= William Phiston =

English translator and author (fl. 1571 – 1609)

William Phiston or Fiston (fl. 1571 – 1609), was an English translator and author. He describes himself as "a student of London", and had some leading figures of the time as patrons. The Oxford Dictionary of National Biography points out that a William Phiston matriculated at Magdalene College, Cambridge in 1572. It also notes the strong Protestant tone to the Testimonie, intended as a cheaper substitute for the Actes and Monuments.

==Works==
Phiston's works are:

- A Testimonie of the True Church of God … translated out of the French by William Phiston, London; c. 1570. From Simon Voyon, dedicated to Alexander Nowell.
- A Lamentacion of Englande for John Ivele [i.e. John Jewel], bishop of Sarisburie, by W. Ph. London [1571].
- Certaine Godly Sermons … First set foorthe by Master Bernardine Occhine … and now lately collected and translated out of the Italian tongue into the English by William Phiston of London, student, London, 1580; from Bernardino Ochino, and dedicated to Edmund Grindal.
- The Welspringe of Wittie Conceites … translated out of the Italian by W. Phist., student, London, 1584; Phiston added other matter, "partly the invention of late writers and partly mine own". Publisher's dedication to David Lewis.
- The Estate of the Germaine Empire, with the Description of Germanie, London, 1595; a translation from two works, one Italian the other Latin. Dedicated to Robert Radclyffe, 5th Earl of Sussex.

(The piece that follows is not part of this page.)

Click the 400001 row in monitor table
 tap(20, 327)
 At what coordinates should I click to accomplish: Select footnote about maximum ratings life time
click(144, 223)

It was an ambitious historical, ecclesiastical and military guide to the Holy Roman Empire.
- The Auncient Historie of the Destruction of Troy … translated out of the French [of Le Fevre] into English by W. Caxton Newly corrected and the English much amended by William Fiston, London, 1596; another edit. 1607.
- The Most Pleasant and Delectable Historie of Lazarillo de Tormes, a Spanyard; and of his marvellous Fortunes and Adversities. The second part, translated out of Spanish by W. P., London, 1596. A sequel to Lazarillo de Tormes, the first part having been translated by David Rowland.
- An edition of Francis Segar's conduct book, Schoole of Good manners, or a new Schoole of Vertue … by William Fiston, London, 1609; another edition, "newly corrected" by Phiston, appeared in 1629; but Phiston is not known to have been alive then.